# Given request 1
In the forum thread about tires on the Trek Madone 4.7, how many flat tires does the first poster say they had in three months of riding?

# Source document
##############################

# Tires on Trek Madone 4.7



## JoeJoyce (Jul 3, 2012)

In the past 3 months of riding my new Madone 4.7, I have had about 6 flat tires (both back and front), so I am wondering about the quality of the Bontrager tires that came with the bike. I rode my 30 year old Schwinn on the same roads (using Contential tires) nad NEVER flatted once!

Has anyone else had a similar experience? Any suggestions on new tires to switch to? It is really annoying me!


----------



## danl1 (Jul 23, 2005)

JoeJoyce said:


> In the past 3 months of riding my new Madone 4.7, I have had about 6 flat tires (both back and front), so I am wondering about the quality of the Bontrager tires that came with the bike. I rode my 30 year old Schwinn on the same roads (using Contential tires) nad NEVER flatted once!
> 
> Has anyone else had a similar experience? Any suggestions on new tires to switch to? It is really annoying me!


It sounds like your own experience suggests Continentals. 

But, good to recognize that things change - maybe the roads have more debris on them. And there are varying lines within brands - I've got a set of Bontrager hardcase tires on our tandem that seem quite solid. Maybe your Conti's are one of the sturdier lines, like Gatorskins or one of their commuter lines, so maybe the comparison isn't apples-to-apples.

IME, 'bulletproof' tires ride hard and slow, so there's always a tradeoff.


----------



## Dale (Mar 13, 2004)

go with bontrager race lite hardcase tires no flats in over 10,000 miles I use the 700x25


----------



## PlatyPius (Feb 1, 2009)

Bontrager tires suck.


----------



## darwinosx (Oct 12, 2010)

PlatyPius said:


> Bontrager tires suck.


Yes they do. God knows who makes them. Their wheels do too.
Hard to go wrong with Michelins or Continental for the most part.


----------



## tihsepa (Nov 27, 2008)

PlatyPius said:


> Bontrager tires suck.


Yes they do. 

I will one up you. Bontrager anything sucks. :thumbsup:


----------



## Buzzard (Sep 7, 2004)

I rode a pair of race lite wheels for 7 years without a single problem. I swapped them out this year for a set of carbons. Still as true as the day I bought them. I don't really remember the original tires. Perhaps their quality control has gone downhill.


----------



## darwinosx (Oct 12, 2010)

Bontrager parts used to mean something. Like Keith Bontrager himself designed them. Now they just slap his name on cheap Chinese parts to increase their profits.
Just like the way they ruined Klein after buying his company. All of a sudden Kleins had crummy knobby welds and horrible paint jobs.


----------



## Vitamin G (Aug 3, 2007)

##############################

Stored data
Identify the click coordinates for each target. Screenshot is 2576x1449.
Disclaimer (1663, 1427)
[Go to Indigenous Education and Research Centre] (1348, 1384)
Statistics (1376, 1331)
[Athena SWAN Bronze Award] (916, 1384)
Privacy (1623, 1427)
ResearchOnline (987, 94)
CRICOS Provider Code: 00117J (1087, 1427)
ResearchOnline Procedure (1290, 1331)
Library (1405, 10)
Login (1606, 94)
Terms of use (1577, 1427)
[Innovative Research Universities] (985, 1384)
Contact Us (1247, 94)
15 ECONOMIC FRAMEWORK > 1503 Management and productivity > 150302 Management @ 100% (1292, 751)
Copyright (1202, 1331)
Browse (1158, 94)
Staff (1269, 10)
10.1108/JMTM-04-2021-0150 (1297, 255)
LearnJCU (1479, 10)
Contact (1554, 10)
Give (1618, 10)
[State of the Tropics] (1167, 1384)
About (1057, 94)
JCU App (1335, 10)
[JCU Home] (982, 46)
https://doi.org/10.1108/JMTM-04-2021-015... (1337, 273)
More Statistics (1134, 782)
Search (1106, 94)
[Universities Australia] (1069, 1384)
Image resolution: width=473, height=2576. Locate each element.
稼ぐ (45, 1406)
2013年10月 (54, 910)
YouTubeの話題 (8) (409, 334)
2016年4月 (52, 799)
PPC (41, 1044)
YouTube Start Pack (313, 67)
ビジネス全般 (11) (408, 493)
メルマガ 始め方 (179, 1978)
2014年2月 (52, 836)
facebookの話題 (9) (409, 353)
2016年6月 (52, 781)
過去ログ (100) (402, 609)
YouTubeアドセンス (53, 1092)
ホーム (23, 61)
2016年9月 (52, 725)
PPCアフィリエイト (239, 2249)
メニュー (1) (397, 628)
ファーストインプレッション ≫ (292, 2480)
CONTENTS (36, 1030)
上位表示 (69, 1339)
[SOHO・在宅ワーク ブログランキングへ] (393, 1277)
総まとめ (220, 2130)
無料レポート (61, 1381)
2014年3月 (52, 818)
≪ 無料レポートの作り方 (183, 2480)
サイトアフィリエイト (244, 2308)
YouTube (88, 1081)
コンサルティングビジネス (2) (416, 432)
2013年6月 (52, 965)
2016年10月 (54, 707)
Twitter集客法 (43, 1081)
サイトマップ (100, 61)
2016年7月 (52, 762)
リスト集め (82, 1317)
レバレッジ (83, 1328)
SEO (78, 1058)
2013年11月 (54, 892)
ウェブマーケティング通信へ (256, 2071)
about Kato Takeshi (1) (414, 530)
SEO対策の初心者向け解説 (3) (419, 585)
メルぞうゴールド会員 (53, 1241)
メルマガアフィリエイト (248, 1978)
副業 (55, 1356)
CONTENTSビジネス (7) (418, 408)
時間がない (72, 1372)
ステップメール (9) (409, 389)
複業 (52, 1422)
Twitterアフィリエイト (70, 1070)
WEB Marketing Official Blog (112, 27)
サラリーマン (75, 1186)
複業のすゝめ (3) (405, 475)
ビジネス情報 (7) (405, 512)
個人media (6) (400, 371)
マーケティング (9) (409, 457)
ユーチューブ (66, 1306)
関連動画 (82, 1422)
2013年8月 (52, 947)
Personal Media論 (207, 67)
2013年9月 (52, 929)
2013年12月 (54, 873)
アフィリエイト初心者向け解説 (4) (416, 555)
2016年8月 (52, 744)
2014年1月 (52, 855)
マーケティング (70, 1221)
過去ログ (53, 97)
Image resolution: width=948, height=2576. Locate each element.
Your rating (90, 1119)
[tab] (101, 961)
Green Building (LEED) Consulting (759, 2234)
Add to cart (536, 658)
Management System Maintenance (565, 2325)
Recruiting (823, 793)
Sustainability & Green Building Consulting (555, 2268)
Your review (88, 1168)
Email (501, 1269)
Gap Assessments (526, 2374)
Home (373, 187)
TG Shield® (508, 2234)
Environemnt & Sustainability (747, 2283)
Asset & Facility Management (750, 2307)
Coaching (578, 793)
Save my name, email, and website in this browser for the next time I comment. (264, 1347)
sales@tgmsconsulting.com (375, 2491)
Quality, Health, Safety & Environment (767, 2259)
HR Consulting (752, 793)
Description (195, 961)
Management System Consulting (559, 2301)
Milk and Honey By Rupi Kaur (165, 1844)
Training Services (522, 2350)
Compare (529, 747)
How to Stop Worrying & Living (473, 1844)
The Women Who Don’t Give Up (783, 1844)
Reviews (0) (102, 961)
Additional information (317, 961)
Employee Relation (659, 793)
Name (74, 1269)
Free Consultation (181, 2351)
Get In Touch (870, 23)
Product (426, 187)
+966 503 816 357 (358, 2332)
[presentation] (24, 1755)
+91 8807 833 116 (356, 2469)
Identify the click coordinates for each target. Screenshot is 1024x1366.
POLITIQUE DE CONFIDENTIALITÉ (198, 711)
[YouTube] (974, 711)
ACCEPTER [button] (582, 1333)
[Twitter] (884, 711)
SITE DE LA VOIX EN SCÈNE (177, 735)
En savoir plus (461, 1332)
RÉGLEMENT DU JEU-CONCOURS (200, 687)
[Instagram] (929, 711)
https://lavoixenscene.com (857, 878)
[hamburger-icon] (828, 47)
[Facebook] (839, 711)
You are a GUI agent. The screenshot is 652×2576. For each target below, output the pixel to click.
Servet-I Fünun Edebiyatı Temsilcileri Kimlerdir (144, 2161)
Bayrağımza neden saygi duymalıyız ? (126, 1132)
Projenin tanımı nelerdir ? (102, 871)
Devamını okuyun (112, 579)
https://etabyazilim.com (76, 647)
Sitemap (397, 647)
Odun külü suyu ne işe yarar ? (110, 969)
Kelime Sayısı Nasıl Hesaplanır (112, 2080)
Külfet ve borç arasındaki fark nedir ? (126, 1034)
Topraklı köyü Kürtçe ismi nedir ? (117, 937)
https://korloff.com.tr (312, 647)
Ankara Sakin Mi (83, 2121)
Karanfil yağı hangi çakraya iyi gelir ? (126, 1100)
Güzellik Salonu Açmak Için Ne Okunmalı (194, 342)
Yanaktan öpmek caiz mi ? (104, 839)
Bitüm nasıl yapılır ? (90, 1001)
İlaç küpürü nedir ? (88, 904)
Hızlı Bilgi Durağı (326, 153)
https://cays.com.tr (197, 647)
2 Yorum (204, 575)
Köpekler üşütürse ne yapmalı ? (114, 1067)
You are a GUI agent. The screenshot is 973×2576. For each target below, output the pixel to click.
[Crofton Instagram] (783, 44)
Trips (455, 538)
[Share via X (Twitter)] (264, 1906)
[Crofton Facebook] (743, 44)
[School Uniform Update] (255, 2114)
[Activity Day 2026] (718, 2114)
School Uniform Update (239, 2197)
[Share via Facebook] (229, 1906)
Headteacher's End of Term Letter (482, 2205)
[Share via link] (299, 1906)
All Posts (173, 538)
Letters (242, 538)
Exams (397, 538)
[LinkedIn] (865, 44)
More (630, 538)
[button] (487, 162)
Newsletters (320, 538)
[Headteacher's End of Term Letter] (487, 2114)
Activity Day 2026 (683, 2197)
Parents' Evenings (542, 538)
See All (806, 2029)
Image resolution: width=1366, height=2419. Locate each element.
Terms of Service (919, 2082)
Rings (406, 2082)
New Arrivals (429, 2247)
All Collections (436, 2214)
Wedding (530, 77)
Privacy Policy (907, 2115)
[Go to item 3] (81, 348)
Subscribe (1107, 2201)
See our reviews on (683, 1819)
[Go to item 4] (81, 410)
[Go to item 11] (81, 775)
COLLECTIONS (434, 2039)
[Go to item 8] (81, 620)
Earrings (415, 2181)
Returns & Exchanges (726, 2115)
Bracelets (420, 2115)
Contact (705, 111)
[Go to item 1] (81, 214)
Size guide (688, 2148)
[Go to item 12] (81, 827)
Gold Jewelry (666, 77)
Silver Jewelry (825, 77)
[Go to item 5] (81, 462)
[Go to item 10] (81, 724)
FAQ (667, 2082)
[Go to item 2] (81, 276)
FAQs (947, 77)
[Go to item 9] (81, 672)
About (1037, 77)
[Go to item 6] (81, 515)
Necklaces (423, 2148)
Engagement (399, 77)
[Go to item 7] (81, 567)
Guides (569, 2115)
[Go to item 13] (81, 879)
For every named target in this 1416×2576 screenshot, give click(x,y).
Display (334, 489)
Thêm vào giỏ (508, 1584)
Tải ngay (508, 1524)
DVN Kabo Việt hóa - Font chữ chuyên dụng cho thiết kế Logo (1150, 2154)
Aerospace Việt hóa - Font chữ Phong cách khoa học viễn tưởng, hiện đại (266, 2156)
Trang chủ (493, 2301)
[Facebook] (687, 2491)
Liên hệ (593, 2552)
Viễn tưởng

##############################

# Given request 2
Update the lines of the listing from the line with "Privacy Policy (907, 2115)" to the line with "Gold Jewelry (666, 77)" by replacing "item" with "slide" and changing nothing else. Return only those lines.

# Complete output 1
About 6.

# Complete output 2
Privacy Policy (907, 2115)
[Go to slide 3] (81, 348)
Subscribe (1107, 2201)
See our reviews on (683, 1819)
[Go to slide 4] (81, 410)
[Go to slide 11] (81, 775)
COLLECTIONS (434, 2039)
[Go to slide 8] (81, 620)
Earrings (415, 2181)
Returns & Exchanges (726, 2115)
Bracelets (420, 2115)
Contact (705, 111)
[Go to slide 1] (81, 214)
Size guide (688, 2148)
[Go to slide 12] (81, 827)
Gold Jewelry (666, 77)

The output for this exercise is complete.